Retype, with no pictures, each line from the one that holds "Instruction: Start voice" through the last line of the entries below, both included.
☆ ☆ ☆ ☆ ☆
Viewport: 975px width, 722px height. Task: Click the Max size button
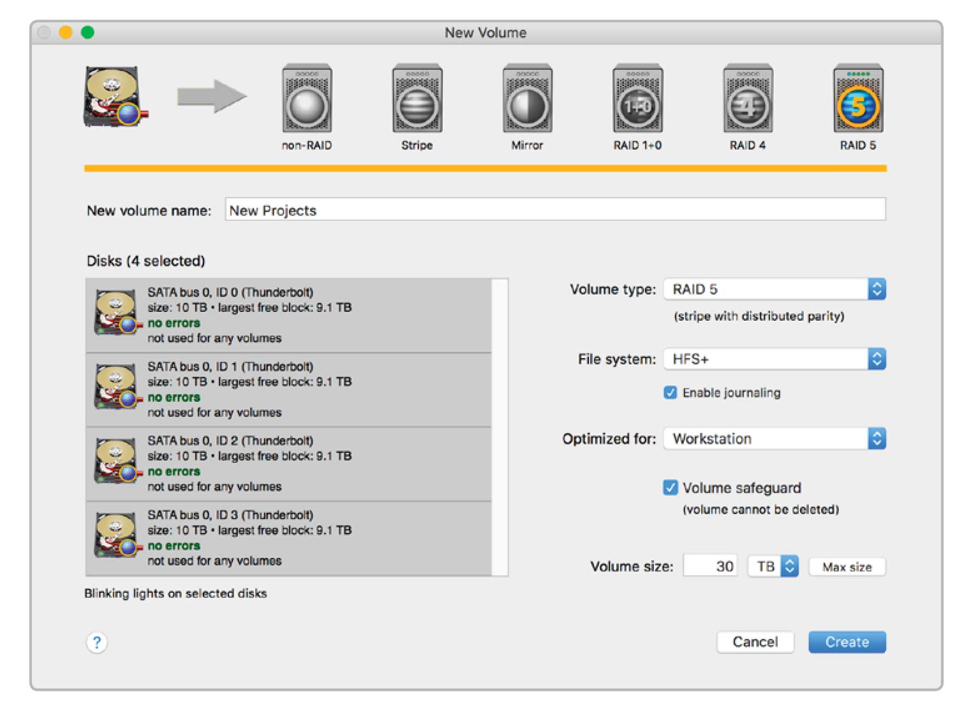point(847,567)
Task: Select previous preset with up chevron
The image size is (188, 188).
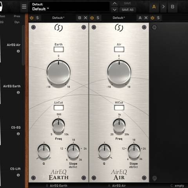Action: pyautogui.click(x=114, y=4)
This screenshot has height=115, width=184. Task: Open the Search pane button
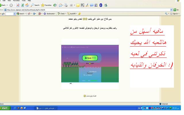(35, 5)
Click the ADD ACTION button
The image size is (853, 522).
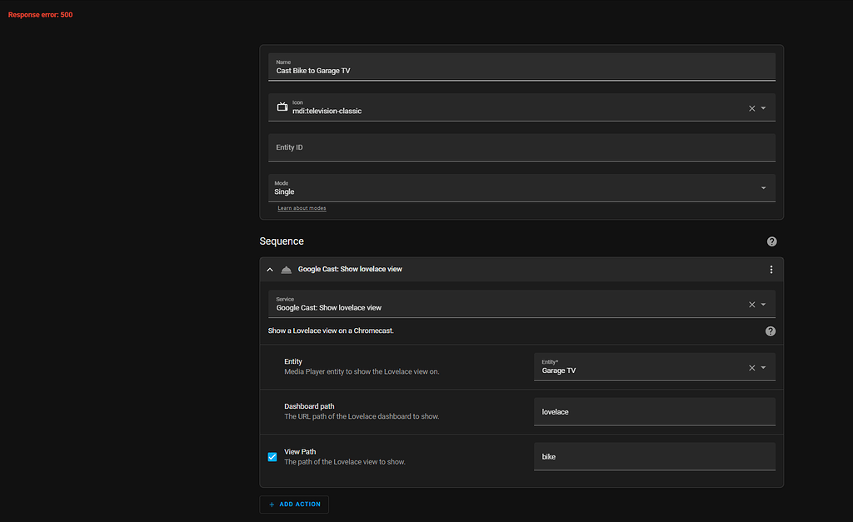point(294,505)
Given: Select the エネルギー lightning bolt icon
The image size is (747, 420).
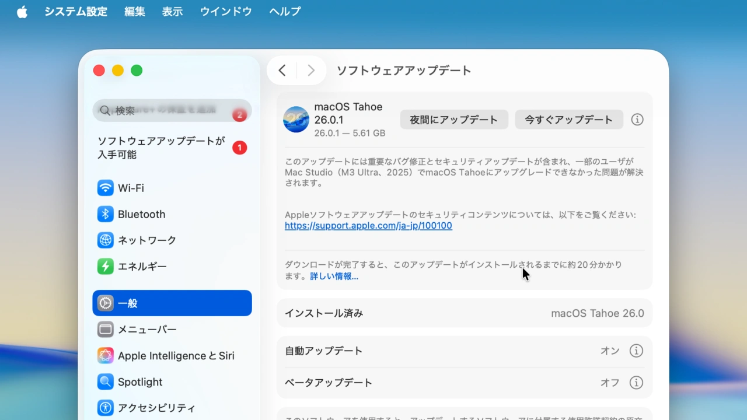Looking at the screenshot, I should [x=106, y=267].
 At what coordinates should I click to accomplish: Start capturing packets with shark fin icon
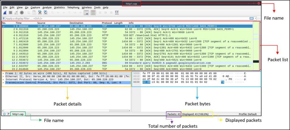pos(5,13)
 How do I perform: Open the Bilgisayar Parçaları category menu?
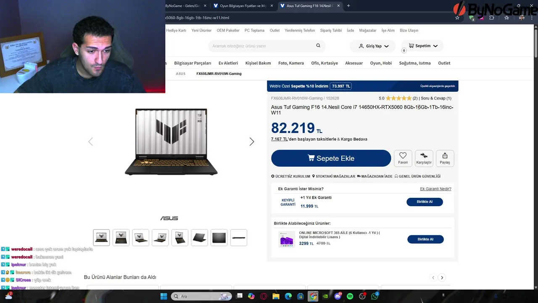pyautogui.click(x=193, y=63)
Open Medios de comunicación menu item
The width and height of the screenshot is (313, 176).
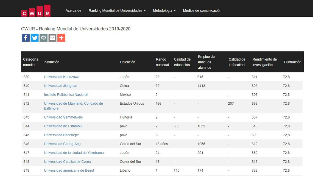pyautogui.click(x=202, y=10)
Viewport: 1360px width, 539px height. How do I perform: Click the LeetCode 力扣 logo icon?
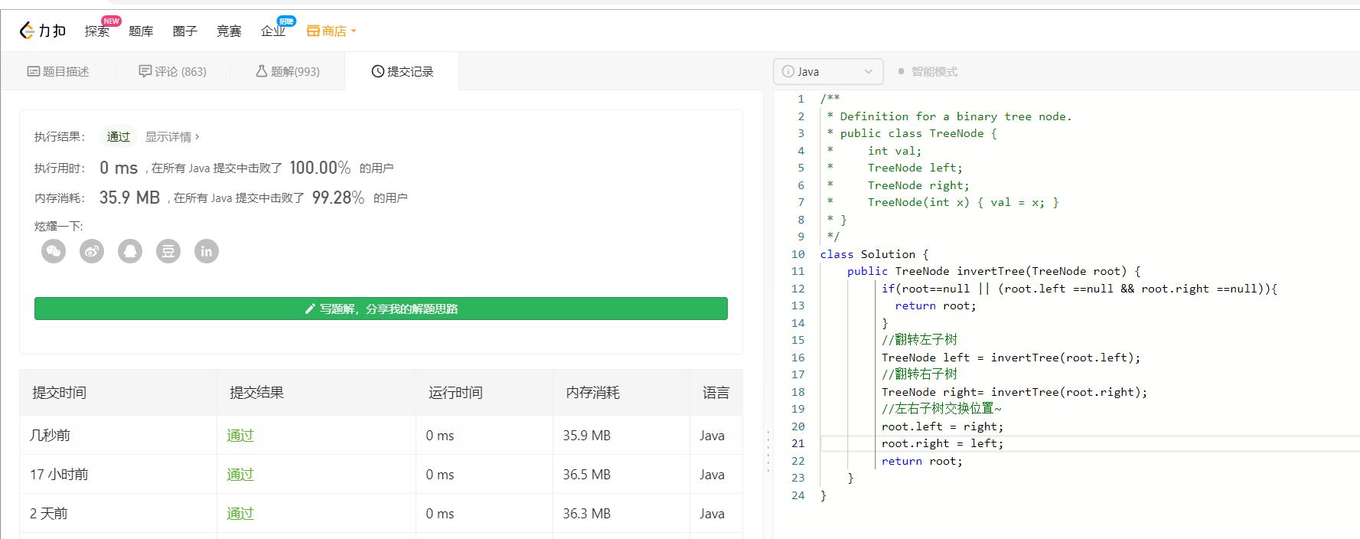coord(27,31)
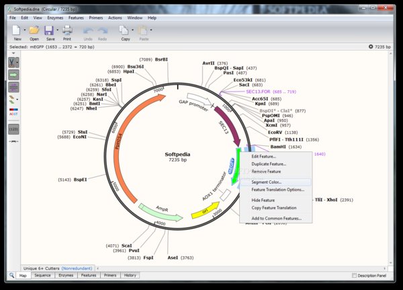Choose Edit Feature... from context menu
403x290 pixels.
[x=263, y=156]
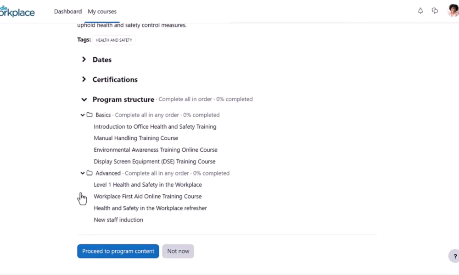The width and height of the screenshot is (459, 275).
Task: Click Proceed to program content button
Action: pos(118,251)
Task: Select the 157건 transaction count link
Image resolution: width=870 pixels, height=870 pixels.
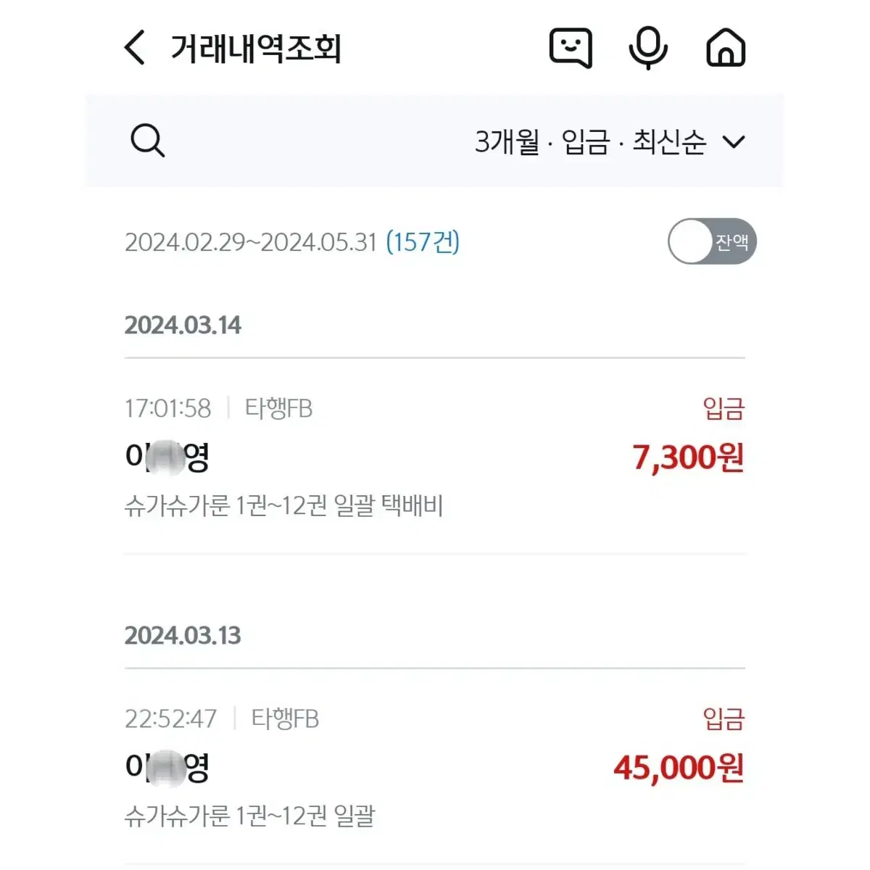Action: click(423, 241)
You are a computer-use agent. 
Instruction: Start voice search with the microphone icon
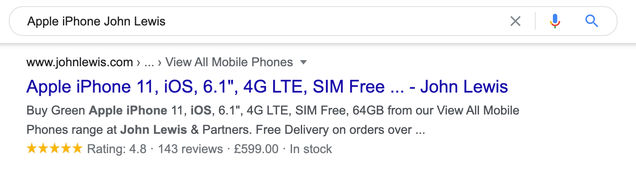555,21
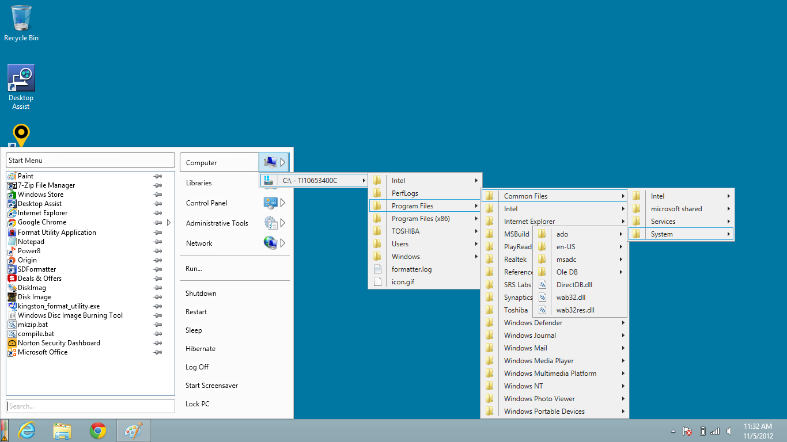787x442 pixels.
Task: Open File Explorer from the taskbar
Action: (x=62, y=430)
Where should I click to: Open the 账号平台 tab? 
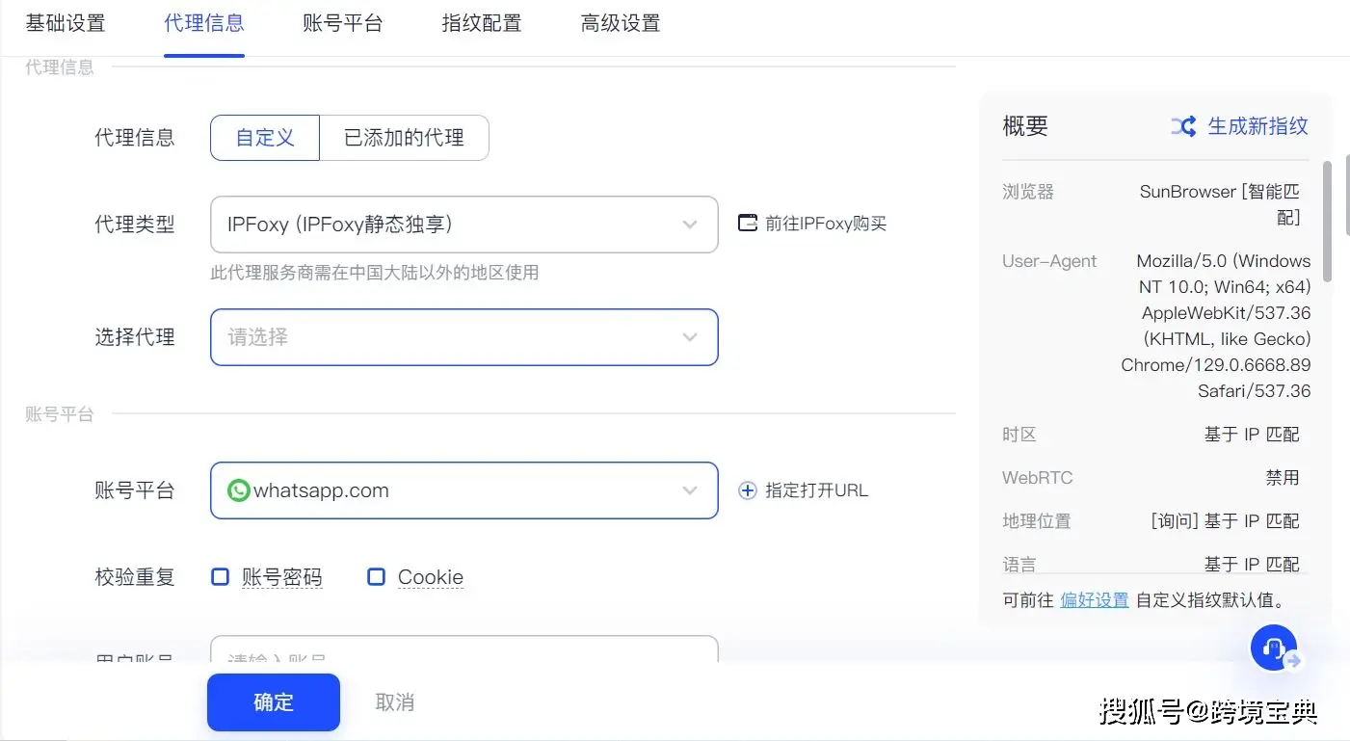pyautogui.click(x=343, y=23)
☆ ☆ ☆ ☆ ☆
▶ [Answer to the problem]
Instruction: Start voice search with the microphone icon
555,21
787x442 pixels.
Task: Open File Explorer from the taskbar
Action: (x=62, y=430)
Where should I click to: Open the 账号平台 tab? 
pyautogui.click(x=343, y=23)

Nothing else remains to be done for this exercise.